- Excerpted passage -
Listed Building – Category A
- Designated: 14 July 1966
- Reference no.: LB28065

Inventory of Gardens and Designed Landscapes in Scotland
- Official name: Duddingston House
- Criteria: Architectural
- Designated: 30 June 1987
- Reference no.: GDL00147

= Duddingston House =

Duddingston House is an 18th-century mansion in Edinburgh, Scotland, located south-east of the village of Duddingston. It was built in the 1760s for James Hamilton, 8th Earl of Abercorn, and was designed by Sir William Chambers. It is now protected as a category A listed building, and the grounds of the house are included in the Inventory of Gardens and Designed Landscapes in Scotland, the national listing of significant gardens.

==History==
The lands of Duddingston were purchased by James Hamilton, 8th Earl of Abercorn (1712–1789), in 1745 from the Duke of Argyll. During the Jacobite rising of 1745, Bonnie Prince Charlie's cavalry camped in the park, before the Battle of Prestonpans. In 1760, Lord Abercorn commissioned Sir William Chambers (1723–1796) to design a modest new house, which was constructed between 1763 and 1768. The total cost of the house and pleasure grounds, laid out by Robert Robinson in the style of Capability Brown, was around £30,000.

After Lord Abercorn's death in 1789, the estate passed to his heirs but the house was let. Its tenants were aristocratic including Francis Rawdon-Hastings, 1st Marquess of Hastings who rented the property for many years and held an infamous garden fete in June 1805 inviting 300 of the Scottish nobility.

- Dataset extract -
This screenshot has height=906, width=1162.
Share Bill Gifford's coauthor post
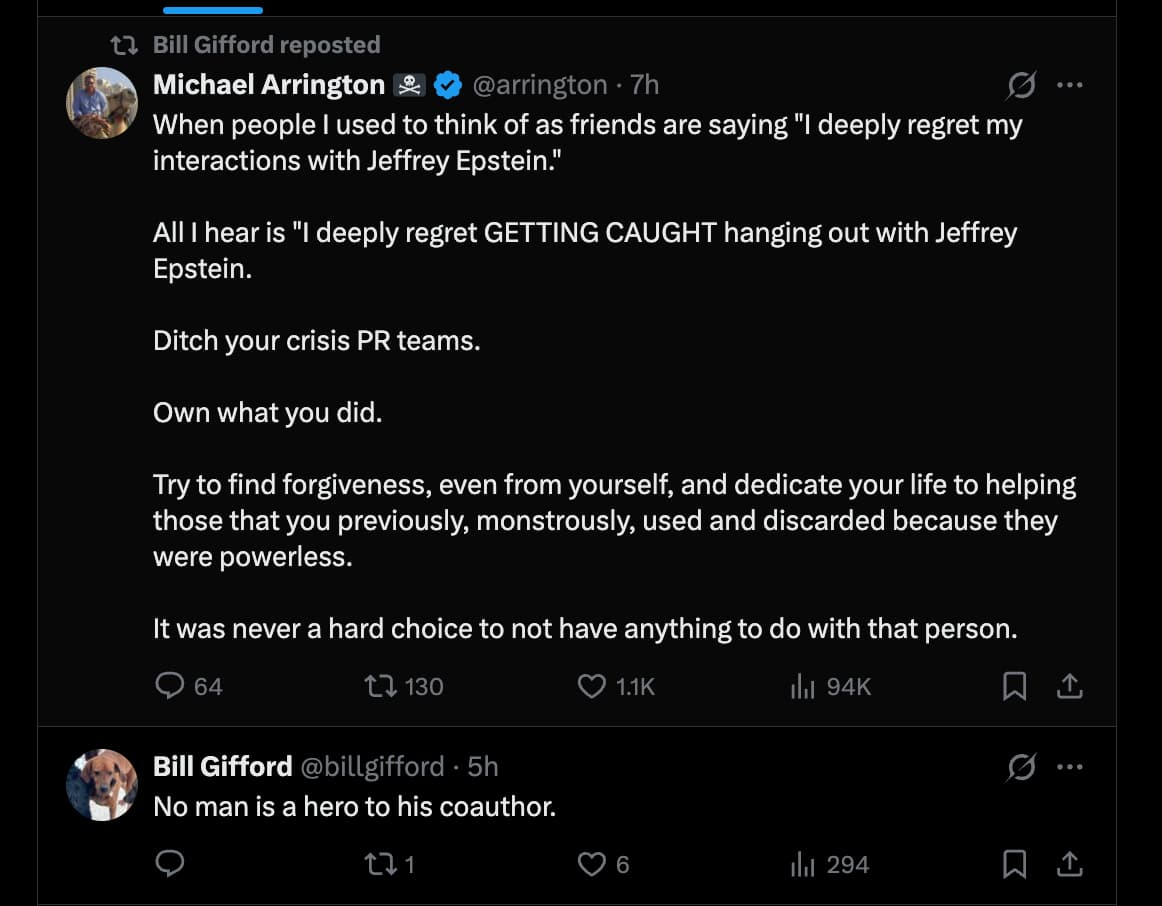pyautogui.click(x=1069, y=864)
* * *
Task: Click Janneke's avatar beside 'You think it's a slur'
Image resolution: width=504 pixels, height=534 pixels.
==
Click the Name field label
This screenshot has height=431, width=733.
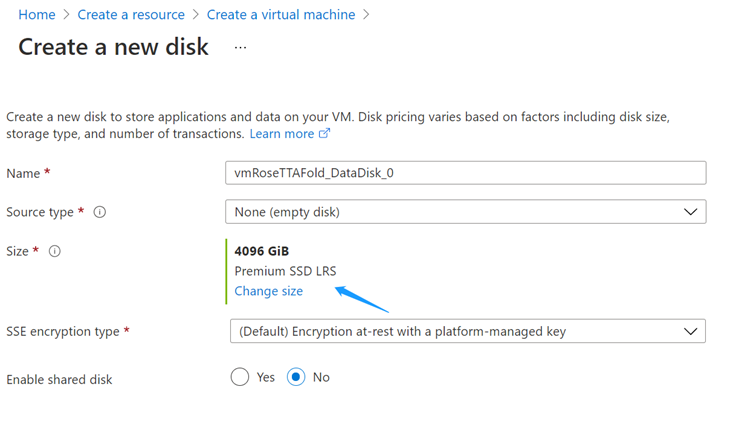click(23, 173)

- What you will do -
[A] For each statement about the Duddingston House text, answer yes or no and quote the words from the text that decide it: (i) Sir William Chambers designed the house. (ii) Construction of the house was completed in 1763. (iii) Capability Brown laid out the pleasure grounds.
[B] Using the Duddingston House text, answer these questions:
(i) What is the reference number of the Category A listing?
(ii) From whom did the 8th Earl of Abercorn purchase the lands of Duddingston in 1745?
(iii) How many of the Scottish nobility were invited to the garden fete in June 1805?
The data is not needed for either task.

- Solutions to the problems -
[A]
(i) Yes: "was designed by Sir William Chambers"
(ii) No: "which was constructed between 1763 and 1768"
(iii) No: "laid out by Robert Robinson in the style of Capability Brown"

[B]
(i) LB28065
(ii) The Duke of Argyll
(iii) 300